Am I planning to relapse? I found out by relapsing and going back into my disease of compulsive overeating that the disease gets stronger. Compulsive overeating is a progressive disease. Even though we get better,we are not cured of our disease. We only have a daily reprieve from our disease,as the Big Book of AA says. As a relapse survivor,I realized that if I am not planning to work and to grow my recovery,then I am planning to relapse.
Do I have a sponsor? Am I working the steps with my sponsor? Does my sponsor have a sponsor? Is my sponsor working the steps with a sponsor?
Do I make regular phone calls other than calling in my food plan or calling my sponsor?
Do I call newcomers? Do I call a buddy or a sponsor when depression or fears causes the “committee” to re-adjourn in my head? Do I reach out to people in the program who are struggling with the food or with life?
Do I protect my anonymity? Do I protect other members’ anonymity?

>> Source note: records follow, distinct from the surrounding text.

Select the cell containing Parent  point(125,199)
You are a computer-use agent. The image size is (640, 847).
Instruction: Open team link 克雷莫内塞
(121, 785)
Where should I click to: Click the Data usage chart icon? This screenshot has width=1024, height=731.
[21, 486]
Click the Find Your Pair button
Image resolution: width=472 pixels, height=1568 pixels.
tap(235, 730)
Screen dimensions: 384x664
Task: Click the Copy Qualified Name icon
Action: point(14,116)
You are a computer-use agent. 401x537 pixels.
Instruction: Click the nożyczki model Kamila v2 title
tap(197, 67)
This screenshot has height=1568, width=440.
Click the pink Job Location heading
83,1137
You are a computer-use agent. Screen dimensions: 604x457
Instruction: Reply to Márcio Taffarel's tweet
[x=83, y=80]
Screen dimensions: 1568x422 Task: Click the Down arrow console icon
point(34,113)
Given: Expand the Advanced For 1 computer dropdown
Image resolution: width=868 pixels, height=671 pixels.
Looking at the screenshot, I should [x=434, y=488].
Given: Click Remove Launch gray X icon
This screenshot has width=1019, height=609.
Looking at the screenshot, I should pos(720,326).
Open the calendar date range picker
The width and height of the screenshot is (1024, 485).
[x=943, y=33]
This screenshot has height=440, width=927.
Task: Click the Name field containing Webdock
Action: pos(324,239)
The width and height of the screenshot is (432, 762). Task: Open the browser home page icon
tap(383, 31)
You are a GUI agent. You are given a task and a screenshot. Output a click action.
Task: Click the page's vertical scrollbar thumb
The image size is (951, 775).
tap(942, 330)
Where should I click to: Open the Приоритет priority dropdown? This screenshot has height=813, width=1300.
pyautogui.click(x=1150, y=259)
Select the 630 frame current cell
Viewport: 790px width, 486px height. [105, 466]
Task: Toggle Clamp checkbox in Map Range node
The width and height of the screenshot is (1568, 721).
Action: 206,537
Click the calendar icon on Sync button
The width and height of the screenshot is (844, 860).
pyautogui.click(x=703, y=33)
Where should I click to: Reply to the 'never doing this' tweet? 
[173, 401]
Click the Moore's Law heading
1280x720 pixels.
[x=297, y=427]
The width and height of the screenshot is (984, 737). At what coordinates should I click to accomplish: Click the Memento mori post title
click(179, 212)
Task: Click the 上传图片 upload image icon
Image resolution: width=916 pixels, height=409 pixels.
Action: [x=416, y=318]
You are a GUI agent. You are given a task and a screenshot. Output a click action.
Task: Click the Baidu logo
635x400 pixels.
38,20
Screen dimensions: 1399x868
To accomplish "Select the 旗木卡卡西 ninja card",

Do I attend meetings regularly? Do I share at meetings? Do I share my experience,strength,and hope,or do I dump my self-pity,self-loathing,and fear onto an unsuspecting meeting?
Do I use the tool of writing to journal,to explore my recovery or to work the steps?
Do I read the OA Twelve and Twelve,the Big Book,the AA Twelve and Twelve,
Overeaters Anonymous,Lifeline,etc.?
Am I following a plan of eating? Who put that food plan together? Is my food plan nutritionally balanced? Does my food plan give me enough to eat? Does my food plan give me too much to eat? Do I call,write,or email my plan of eating in to a sponsor or an OA buddy before I eat?
Am I giving service at a meeting,intergroup,regional,or national level? Do I have a talent or aptitude that I can put to use working to spread the message of OA?
Am I spending time daily in prayer and meditation?
Am I working the steps? What step am I on? How long have I been working on that step?
I have a wonderful life today because I work the program of recovery. I do not work a perfect program,but I set goals to improve my program of recovery because I know that the disease is stronger now because I am stronger. I cannot take my disease for granted. I practice letting go of self will. I use the tools,I work the steps,I learn to let my Higher Power and the people in the program of Overeaters Anonymous help me when I need help. I do not have to recover from this disease alone. I cannot recover from this disease alone.
Am I planning to keep my recovery or am I planning to relapse?